There arn't many short arc lights to begin with and of the commercially available ones, Peakbeam's model is 75W and is uses a fairly large reflector and expensive reflector. As Flash stated the Chinese have attempted to replicate it for about 1/4 the cost most owners were underwhelmed with the supernova's performance. As for upgrades, they have intruduced upgrades throughout the lifespan of the model. They currently produce generation III designs with an optional, enhanced reflector that uses a special bulb and reflector. It seems to me like they've done a fair job as staying ahead of the short-arc pack.


----------



## get-lit (Jan 6, 2010)

Throw is comprised of light source intensity, system Etendue, and light gathering ability. Etendue is the system's collimation ability as the relation of the reflector focal length to the light source luminance area. Higher light source intensities within the luminance area produce more light to be collimated for more throw for a given system Etendue. Reflector diameter and depth provide light gathering ability, but both compromise focal length for a given overall reflector size. So with a maximized overall reflector size, the optimal relation of focal length, diameter, and depth can be determined for a light source according to the light source's intensity distribution pattern.

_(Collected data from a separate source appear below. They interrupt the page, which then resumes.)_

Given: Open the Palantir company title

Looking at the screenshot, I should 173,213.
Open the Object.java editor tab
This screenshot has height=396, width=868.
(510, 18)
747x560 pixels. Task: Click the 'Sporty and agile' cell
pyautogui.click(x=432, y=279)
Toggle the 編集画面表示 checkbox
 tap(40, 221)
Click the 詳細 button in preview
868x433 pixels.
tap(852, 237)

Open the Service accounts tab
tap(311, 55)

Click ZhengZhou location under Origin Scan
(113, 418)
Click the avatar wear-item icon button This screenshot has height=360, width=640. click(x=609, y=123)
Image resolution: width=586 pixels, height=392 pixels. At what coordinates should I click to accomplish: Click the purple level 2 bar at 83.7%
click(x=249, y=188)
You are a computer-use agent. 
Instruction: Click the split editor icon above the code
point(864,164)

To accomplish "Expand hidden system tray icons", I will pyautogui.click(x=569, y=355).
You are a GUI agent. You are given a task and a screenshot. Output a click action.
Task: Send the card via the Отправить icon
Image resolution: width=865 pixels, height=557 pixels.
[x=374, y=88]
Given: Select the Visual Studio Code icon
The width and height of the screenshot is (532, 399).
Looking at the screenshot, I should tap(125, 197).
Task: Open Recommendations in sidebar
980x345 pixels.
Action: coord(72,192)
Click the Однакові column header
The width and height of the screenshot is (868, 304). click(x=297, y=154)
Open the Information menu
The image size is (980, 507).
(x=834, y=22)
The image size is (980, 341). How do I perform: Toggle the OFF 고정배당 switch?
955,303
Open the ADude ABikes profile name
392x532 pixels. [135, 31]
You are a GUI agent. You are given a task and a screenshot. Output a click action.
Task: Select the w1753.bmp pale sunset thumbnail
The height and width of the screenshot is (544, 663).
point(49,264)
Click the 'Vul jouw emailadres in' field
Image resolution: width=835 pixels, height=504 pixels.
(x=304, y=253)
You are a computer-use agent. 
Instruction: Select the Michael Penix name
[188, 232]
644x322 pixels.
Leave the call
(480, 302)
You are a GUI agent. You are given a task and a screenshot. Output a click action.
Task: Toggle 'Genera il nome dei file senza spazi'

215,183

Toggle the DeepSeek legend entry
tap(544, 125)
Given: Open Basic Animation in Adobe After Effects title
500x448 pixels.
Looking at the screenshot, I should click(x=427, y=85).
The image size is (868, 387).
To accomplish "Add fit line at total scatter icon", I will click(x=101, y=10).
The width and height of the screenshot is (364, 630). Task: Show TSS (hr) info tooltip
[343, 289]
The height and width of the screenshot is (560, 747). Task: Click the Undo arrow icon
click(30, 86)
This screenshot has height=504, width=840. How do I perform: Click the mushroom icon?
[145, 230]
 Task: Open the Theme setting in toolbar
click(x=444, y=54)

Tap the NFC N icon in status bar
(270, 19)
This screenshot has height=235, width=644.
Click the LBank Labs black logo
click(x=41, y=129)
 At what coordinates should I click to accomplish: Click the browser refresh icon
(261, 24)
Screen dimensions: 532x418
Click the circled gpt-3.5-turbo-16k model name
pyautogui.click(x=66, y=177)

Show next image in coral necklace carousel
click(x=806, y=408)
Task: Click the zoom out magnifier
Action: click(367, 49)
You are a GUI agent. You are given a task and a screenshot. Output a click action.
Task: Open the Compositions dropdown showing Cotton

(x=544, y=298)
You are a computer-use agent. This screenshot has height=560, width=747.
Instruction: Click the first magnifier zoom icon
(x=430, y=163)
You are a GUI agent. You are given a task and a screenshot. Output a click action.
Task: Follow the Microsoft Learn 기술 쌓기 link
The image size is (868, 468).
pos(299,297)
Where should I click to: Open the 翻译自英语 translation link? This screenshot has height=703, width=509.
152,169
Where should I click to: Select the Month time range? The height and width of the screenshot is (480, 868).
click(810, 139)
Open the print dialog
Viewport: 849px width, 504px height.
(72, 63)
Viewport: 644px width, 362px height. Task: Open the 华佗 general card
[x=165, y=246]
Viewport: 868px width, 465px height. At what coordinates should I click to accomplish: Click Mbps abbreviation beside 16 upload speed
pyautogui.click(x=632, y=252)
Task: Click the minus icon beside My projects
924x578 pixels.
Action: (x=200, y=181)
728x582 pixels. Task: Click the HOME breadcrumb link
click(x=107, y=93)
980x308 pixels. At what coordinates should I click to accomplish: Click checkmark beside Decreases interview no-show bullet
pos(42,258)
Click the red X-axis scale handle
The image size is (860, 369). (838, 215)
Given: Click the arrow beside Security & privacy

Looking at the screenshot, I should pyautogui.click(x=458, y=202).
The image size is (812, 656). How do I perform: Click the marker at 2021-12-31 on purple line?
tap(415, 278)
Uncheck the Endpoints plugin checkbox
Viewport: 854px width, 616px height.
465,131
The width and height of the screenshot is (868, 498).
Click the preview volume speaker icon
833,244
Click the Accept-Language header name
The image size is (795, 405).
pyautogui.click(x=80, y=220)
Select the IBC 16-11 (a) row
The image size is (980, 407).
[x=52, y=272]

You may be interested in the discussion about the development of the Nightsword...
https://www.candlepowerforums.com/threads/239998


----------



## Przemo(c) (Jan 7, 2010)

Cheers guys for your answers, but still I am curoius about two factors here: reflector and the bulb / light source. Let's imagine I will be able to cast an aluminium reflector (after some experiments with aluminium foil, for instance - you know, trying different depths, widths, focal lenghts etc.) then polish it, and then fit the HID bulb into it. Leaving out all the Maxa Beam's durability, build quality, etc., what is so special about it that me (or Chinese) cannot probably reach similar throw quality and power? Is the secret hidden in the lens they use or maybe special reflector material? 
You know, going back to basics the flashlight it's only light source (bulb) and the reflector. Why Maxa Beam is so unique? Thanks once again for your answers and discussion.


----------



## Lips (Jan 7, 2010)

The China copy (sold by two different companys) has improved since the 1st supernovas, better reflector (not as good as Maxabeam) and 10ah Lithium Ion Battery. You can see in the photos the reflector is not bad. They call the light something else other than Supernova but I can't remember the name... The focus is manual vs electronic on the maxabeam. The copy will not focus as tight as the MB but I believe it actually puts out more lumens. The focus system does not move the bulb far enough into the reflector for optimal focus. If the bulb would move a little more forward the beam would tighten up and be very close to the Maxabeam. I talked to the sales manager of one of the companies about a few of the flaws and they were well aware of them; Kinda like we'll fix them in time thing... Maxabeams getting better and so will these! Should have a Ushio UXL-75xe installed in the China Clone within a few months for comparison. 























































































Short Arc 50 watts Wide














Short Arc 50 watts Telephoto













Short Arc 75 watts Wide













Short Arc 75 watts Telephoto









This bulb can be installed in China light but needs an adapter to work. WIP








Cheers


.


----------



## get-lit (Jan 7, 2010)

Przemo(c) said:


> Cheers guys for your answers, but still I am curoius about two factors here: reflector and the bulb / light source. ... Why Maxa Beam is so unique?


 
After you understand what makes candlepower by reading my post, you can apply that to the fact that the specific lamp used in the MaxaBeam has an uncommonly short arc, even for short arc xenon lamps. When coupled with a high-grade reflector optimized for the lamp, you have unparalleled system Etendue for near laser-like parallel light output, even if the the lamp itself has very low lumen output.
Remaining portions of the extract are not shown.